Il y a désormais deux arbres différents à gérer : le classique dont la rapidité de progression continuera d’être optimisée par l’acquisition de points de science, et l’arbre des dogmes, qui avancera en fonction des points de culture. Cette dernière devient alors bien plus importante que dans Civilization V, celle-ci nous permettant par exemple de débloquer de nouveaux systèmes politiques avec leurs avantages associés. Ces deux arbres de compétences apportent dans la foulée un système d’« optimisation » qui vous permettra de diviser par deux le temps de création d’une technologie si vous remplissez certaines conditions, comme raser 3 camps barbares ou posséder certaines ressources de luxe.

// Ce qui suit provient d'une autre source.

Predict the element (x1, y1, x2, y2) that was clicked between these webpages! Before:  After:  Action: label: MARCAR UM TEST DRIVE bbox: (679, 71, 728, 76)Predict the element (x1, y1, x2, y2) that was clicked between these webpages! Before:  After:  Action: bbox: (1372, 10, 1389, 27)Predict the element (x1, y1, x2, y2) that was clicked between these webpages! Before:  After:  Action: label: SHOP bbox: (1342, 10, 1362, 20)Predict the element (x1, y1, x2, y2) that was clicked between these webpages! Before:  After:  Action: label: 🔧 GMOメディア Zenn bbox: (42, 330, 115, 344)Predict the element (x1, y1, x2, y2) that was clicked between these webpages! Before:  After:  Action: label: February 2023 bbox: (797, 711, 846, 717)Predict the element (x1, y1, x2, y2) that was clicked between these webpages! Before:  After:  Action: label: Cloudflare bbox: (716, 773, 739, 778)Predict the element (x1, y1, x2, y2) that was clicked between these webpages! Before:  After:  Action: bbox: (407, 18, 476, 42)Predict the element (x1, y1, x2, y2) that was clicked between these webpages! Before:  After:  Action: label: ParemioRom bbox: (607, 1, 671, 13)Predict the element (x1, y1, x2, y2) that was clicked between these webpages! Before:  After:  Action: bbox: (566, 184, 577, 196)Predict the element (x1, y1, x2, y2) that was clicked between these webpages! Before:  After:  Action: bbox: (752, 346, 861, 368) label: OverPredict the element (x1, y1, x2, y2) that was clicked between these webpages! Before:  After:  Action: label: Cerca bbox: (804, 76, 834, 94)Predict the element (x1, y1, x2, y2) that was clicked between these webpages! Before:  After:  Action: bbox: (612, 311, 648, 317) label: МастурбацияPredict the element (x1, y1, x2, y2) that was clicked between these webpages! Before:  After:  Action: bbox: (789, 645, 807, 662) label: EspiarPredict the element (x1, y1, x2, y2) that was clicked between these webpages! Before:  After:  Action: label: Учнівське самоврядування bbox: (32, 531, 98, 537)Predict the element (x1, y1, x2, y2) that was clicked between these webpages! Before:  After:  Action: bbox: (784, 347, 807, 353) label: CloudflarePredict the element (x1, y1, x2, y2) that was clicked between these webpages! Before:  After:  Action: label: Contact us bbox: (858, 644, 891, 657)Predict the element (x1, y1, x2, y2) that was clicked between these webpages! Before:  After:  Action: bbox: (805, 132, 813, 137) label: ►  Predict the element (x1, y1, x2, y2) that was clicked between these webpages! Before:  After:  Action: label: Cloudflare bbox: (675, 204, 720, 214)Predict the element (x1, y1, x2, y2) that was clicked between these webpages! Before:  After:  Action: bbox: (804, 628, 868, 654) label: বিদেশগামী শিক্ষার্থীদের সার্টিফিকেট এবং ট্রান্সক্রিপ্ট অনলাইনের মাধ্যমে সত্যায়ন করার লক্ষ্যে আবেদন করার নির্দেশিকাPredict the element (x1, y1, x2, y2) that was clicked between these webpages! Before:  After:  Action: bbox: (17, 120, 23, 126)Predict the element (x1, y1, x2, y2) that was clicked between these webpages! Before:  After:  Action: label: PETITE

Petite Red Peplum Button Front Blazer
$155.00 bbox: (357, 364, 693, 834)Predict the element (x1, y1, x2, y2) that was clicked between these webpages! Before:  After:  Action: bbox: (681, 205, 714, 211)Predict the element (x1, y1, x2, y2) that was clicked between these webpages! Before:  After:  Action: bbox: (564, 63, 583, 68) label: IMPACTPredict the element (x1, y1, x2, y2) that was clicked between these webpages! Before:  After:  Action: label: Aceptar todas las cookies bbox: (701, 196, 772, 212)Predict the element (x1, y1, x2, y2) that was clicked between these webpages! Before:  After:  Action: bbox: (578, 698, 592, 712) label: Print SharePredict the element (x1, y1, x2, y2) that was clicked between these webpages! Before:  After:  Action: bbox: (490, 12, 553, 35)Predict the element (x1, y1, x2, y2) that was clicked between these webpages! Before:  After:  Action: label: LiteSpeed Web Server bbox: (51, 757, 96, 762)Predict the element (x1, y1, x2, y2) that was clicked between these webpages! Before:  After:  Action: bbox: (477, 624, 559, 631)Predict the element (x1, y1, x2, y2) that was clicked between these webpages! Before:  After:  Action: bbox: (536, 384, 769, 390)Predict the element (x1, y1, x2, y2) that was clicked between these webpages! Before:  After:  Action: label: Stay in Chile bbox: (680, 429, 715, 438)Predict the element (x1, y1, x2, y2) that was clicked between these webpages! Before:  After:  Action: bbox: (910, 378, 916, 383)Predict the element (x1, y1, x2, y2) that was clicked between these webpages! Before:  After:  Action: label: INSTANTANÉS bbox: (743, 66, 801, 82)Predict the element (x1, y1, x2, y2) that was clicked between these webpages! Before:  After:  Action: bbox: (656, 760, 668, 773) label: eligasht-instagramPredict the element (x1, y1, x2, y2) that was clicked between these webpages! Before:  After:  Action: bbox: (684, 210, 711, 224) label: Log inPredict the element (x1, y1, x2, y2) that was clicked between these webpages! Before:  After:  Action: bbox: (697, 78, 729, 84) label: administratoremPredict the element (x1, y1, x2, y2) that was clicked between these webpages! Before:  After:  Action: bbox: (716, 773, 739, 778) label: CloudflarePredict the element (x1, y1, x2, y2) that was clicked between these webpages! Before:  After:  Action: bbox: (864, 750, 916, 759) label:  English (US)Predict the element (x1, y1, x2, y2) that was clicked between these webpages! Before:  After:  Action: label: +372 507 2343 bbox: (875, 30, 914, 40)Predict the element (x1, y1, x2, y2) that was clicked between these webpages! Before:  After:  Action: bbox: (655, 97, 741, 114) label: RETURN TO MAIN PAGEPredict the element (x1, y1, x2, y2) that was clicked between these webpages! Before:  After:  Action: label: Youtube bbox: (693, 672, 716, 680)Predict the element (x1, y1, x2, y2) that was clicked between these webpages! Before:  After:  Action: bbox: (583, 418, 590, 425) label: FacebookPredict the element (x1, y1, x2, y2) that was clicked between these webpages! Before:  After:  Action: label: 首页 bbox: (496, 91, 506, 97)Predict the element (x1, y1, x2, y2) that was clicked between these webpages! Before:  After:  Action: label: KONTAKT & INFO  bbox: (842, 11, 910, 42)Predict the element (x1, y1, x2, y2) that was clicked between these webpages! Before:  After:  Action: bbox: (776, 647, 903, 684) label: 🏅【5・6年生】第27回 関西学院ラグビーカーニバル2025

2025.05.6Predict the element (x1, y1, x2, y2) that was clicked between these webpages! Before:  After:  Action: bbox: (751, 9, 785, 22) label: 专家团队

Enfin, parmi la foultitude de nouveautés annexes, on notera également la fin des pénalités d’expansion d’un empire, le bonheur étant contrôlé ville par ville (en gérant les loisirs et les ressources de luxe), ce qui permet aux joueurs de ne plus se limiter en nombre de cités. Les unités militaires, quant à elles, pourront être empilées jusqu’à deux fois (pour obtenir un lot de 3 unités n’en formant plus qu’une seule), soit manuellement, soit dès la sortie de l’usine pour peu que vous ayez les bâtiments nécessaires. Et le nouveau système de gouvernement vous permettra de cumuler différents bonus selon le régime choisi (théocratie, démocratie, fascisme, etc.) tout en jouant avec un système de cartes – à débloquer via l’arbre des dogmes – qui attribueront à votre civilisation des bonus dans différents domaines.
L’excellent système de gouvernement permet au joueur de peaufiner son propre style de jeu.
Optimization VI
Civilization VI, malgré ses nombreux points positifs, n’est toutefois pas exempt de défauts. Nous avons évoqué plus haut les excès de l’IA dans le domaine de la victoire religieuse, mais d’autres problèmes sont à noter. En premier lieu, le système de tutoriel est loin d’être clair, et celui prévu pour n’expliquer que les nouveautés de Civilization VI aux habitués des autres épisodes se contente souvent de vous présenter les fonctionnalités nouvelles en quelques lignes. Il faut ainsi plusieurs parties aux joueurs pour vraiment réussir à apprivoiser les nouveaux rouages de la franchise et commencer à profiter du jeu pleinement.
La taille des cartes a également fait bondir plus d’un connaisseur, les plus grandes proposées étant moins grandes que celles de Civilization V… Pour mieux détailler ces différences, voici un comparatif des tailles entre Civilization V et Civilization VI :
- Duel : 40×24 ➜ 44×26
- Minuscule : 56×36 ➜ 60×38
- Petite : 66×42 ➜ 74×46
- Normale : 80×52 ➜ 84×54
- Grande : 104×64 ➜ 96×60
- Immense : 128×80 ➜ 106×66
Fort heureusement, des mods n’ont pas tardé à arriver pour compenser le problème, bien que le fait de jouer sur des plus grandes maps commence à faire chauffer les cartes graphiques à partir d’une taille de 128… en gros, si vous voulez voir en grand, préparez la VRAM.
Des tutoriels existent également sur Internet pour vous permettre de compenser certains réglages non-paramétrables, comme le passage automatique d’une unité à l’autre qui se révèle extrêmement agaçant lorsque le jeu décide de vous faire passer d’un bout à l’autre de la carte lors de la résolution des tours des dernières unités disponibles. On regrette ici que Firaxis n’ait pas rendu le paramétrage des parties plus complexe, forçant le joueur à bidouiller dans les fichiers de configuration afin de rendre l’ergonomie des parties un peu plus personnalisable. Loin de représenter de gros défauts entravant le plaisir de jeu, il s’agit tout de même là de légers manques de finitions qui empêchent le jeu d’approcher toujours plus de la note parfaite.